Task brief: Each line below from the "Given: Switch to the Analytics tab" line through the "The width and" line, those two included, must be restated word for word; the pictures must not be.

Data under study:
○ ○ ○ ○
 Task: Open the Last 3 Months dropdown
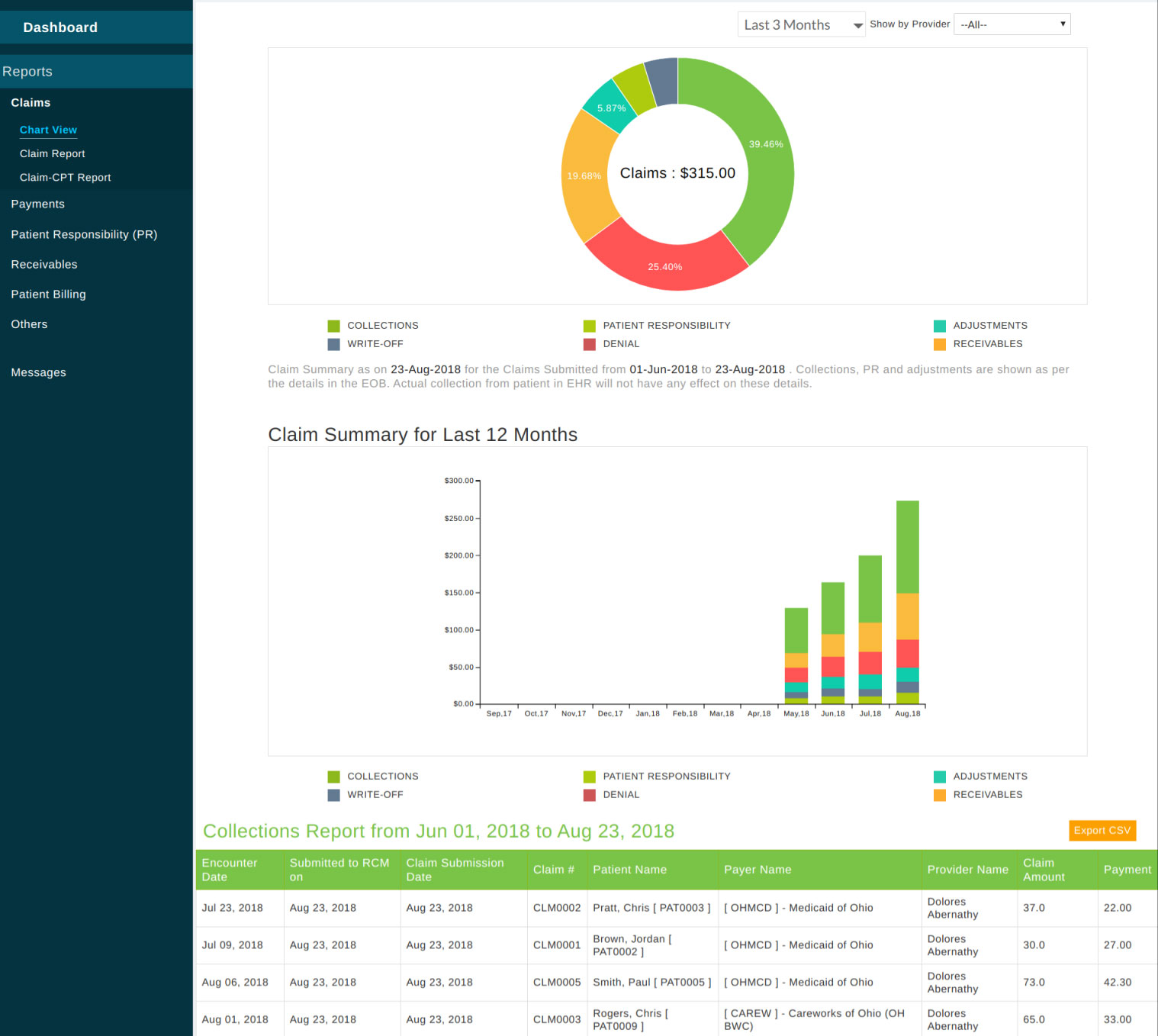800,24
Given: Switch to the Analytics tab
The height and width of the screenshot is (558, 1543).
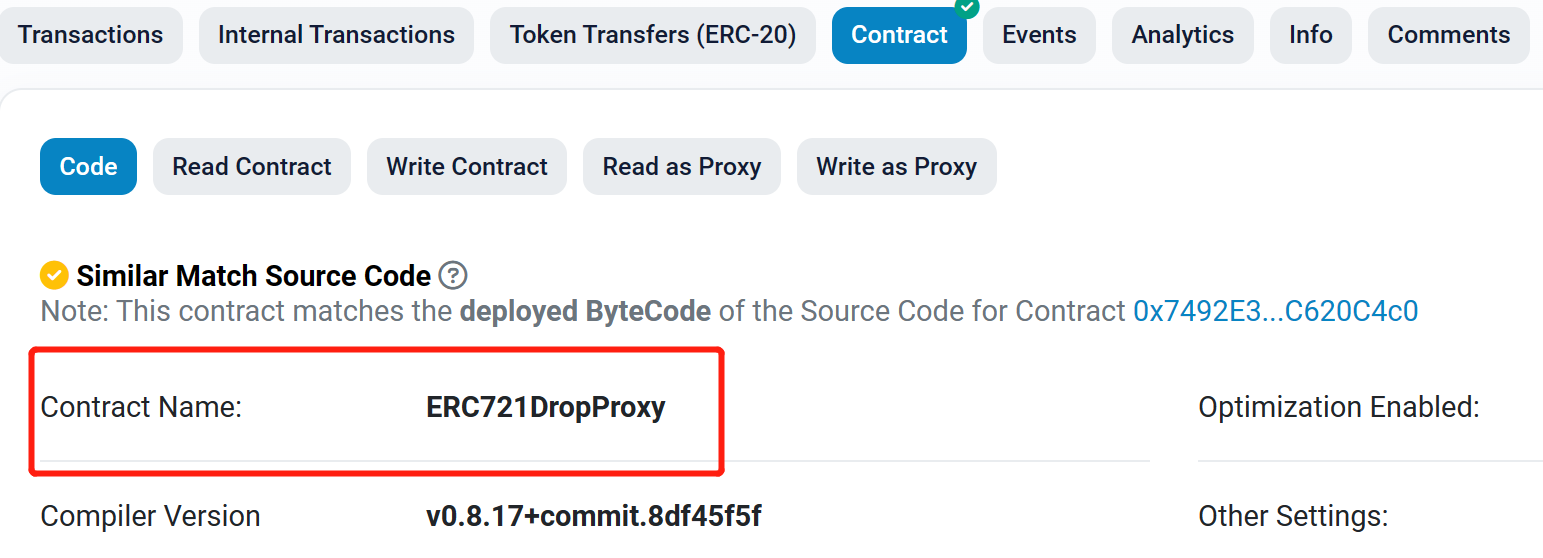Looking at the screenshot, I should point(1182,35).
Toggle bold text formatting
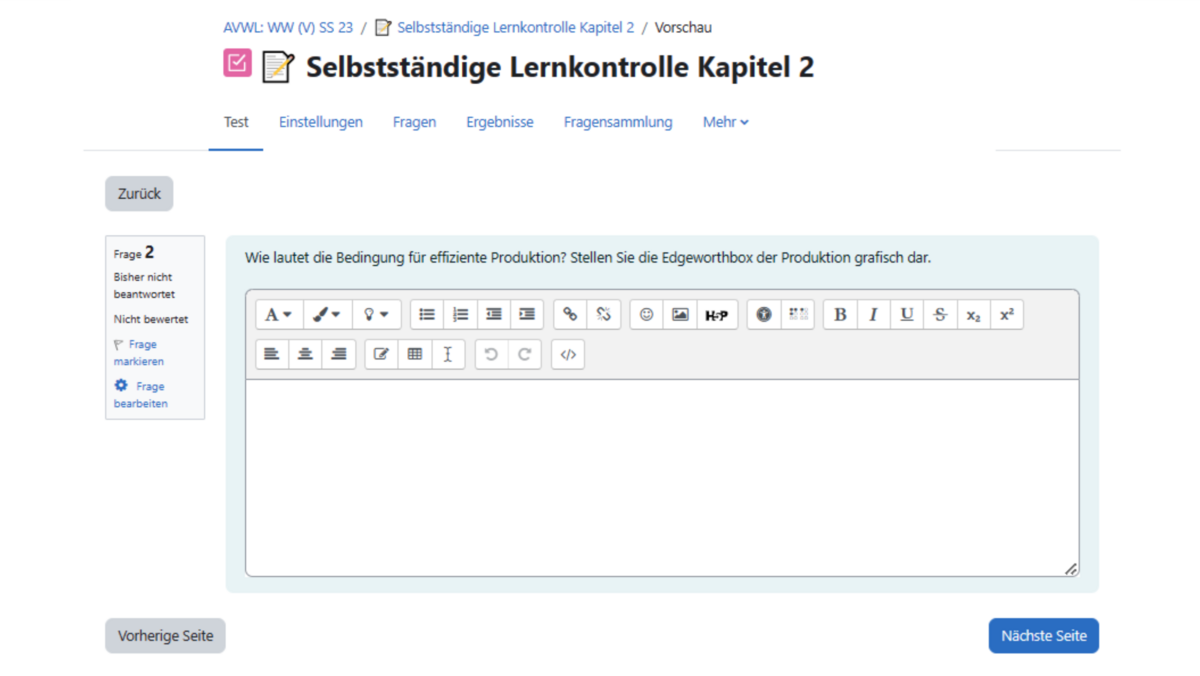Image resolution: width=1200 pixels, height=676 pixels. 840,315
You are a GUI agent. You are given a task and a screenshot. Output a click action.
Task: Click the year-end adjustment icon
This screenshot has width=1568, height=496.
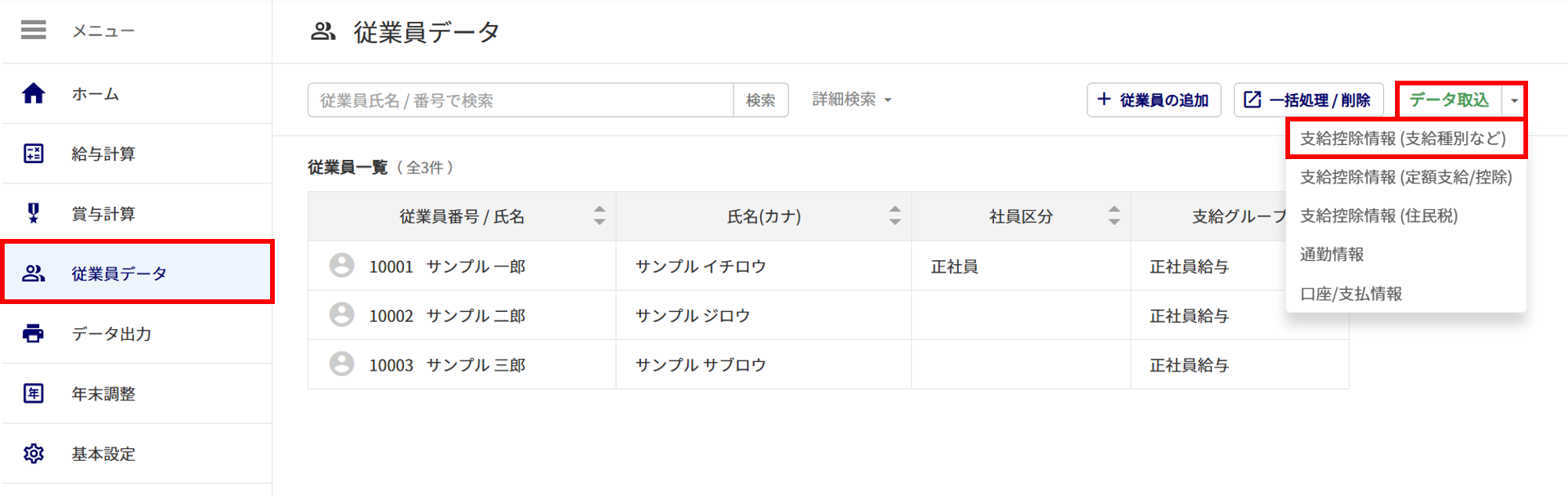(x=34, y=393)
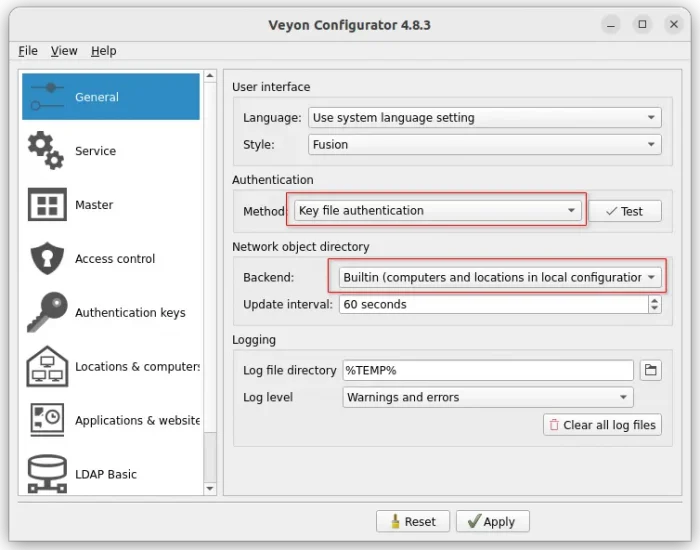Image resolution: width=700 pixels, height=550 pixels.
Task: Open the Authentication keys key icon
Action: [x=46, y=312]

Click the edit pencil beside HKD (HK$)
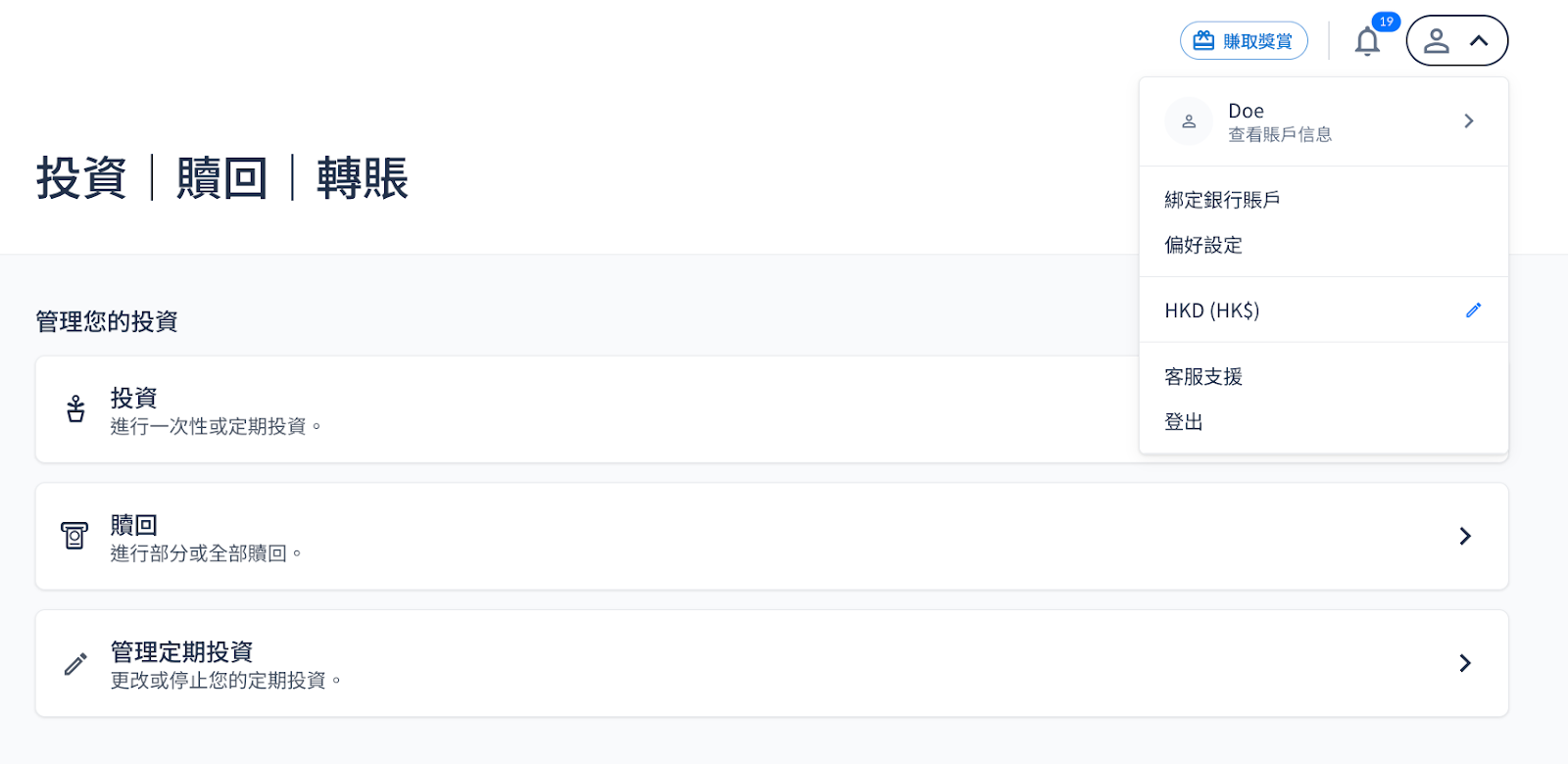coord(1473,310)
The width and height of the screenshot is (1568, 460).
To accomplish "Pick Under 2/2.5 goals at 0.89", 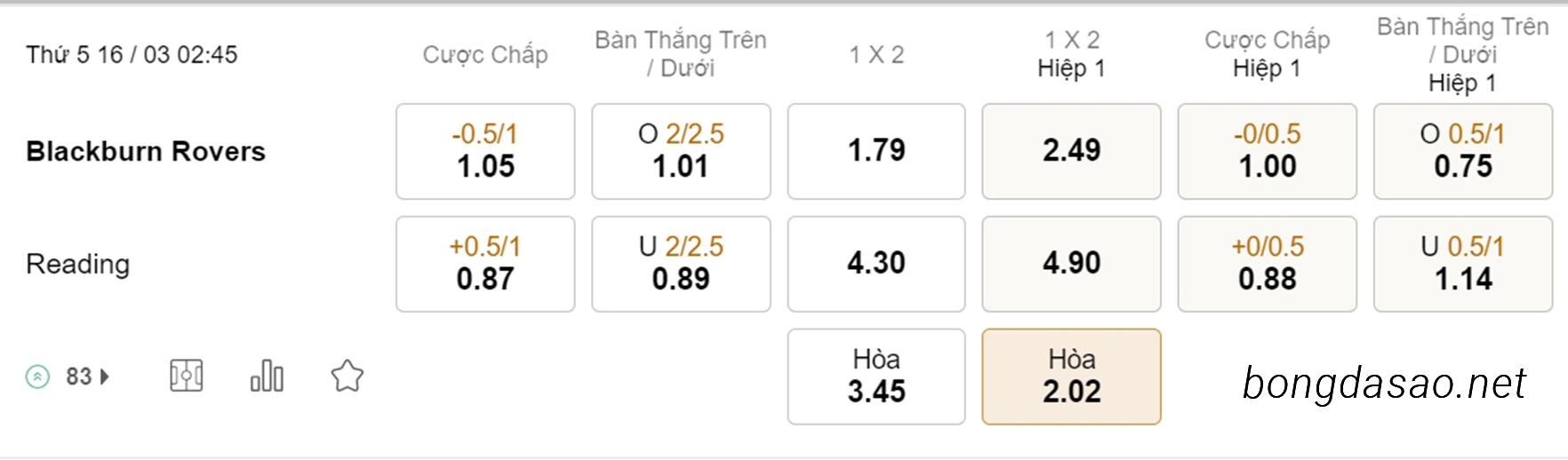I will click(x=681, y=264).
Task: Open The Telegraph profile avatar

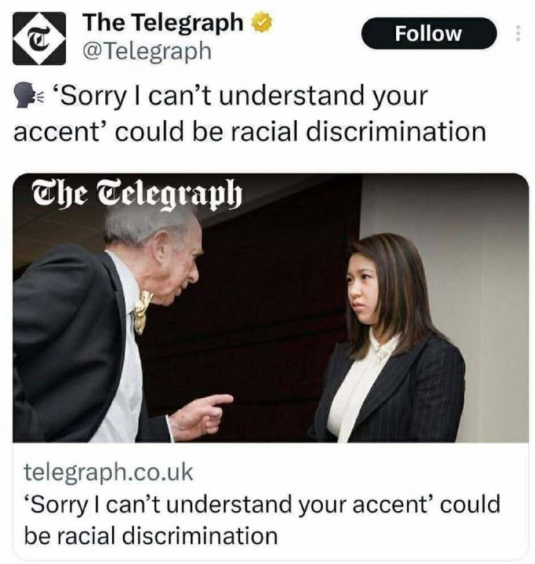Action: 39,38
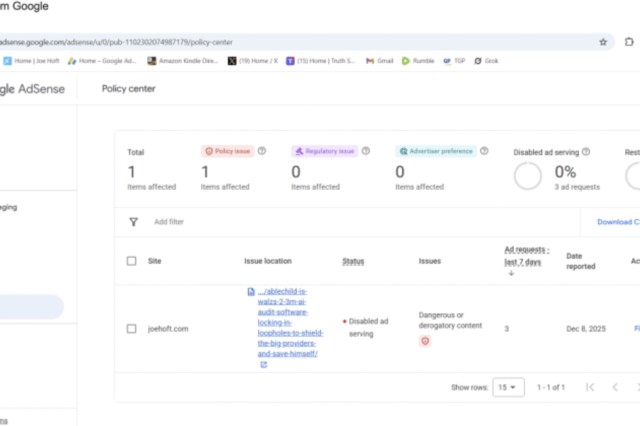
Task: Open help for Regulatory issue
Action: 366,151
○ ○ ○ ○
Solution for this task:
Given: Switch to the Analytics tab
The height and width of the screenshot is (558, 1543).
Looking at the screenshot, I should point(1182,35).
Toggle bold text formatting
Image resolution: width=1200 pixels, height=676 pixels. 840,315
You are a GUI agent. You are given a task and a screenshot. Output a click action.
Task: Click the year-end adjustment icon
This screenshot has width=1568, height=496.
(x=34, y=393)
Image resolution: width=700 pixels, height=550 pixels.
Task: Open the Authentication keys key icon
Action: [x=46, y=312]

Click the edit pencil beside HKD (HK$)
coord(1473,310)
The width and height of the screenshot is (1568, 460).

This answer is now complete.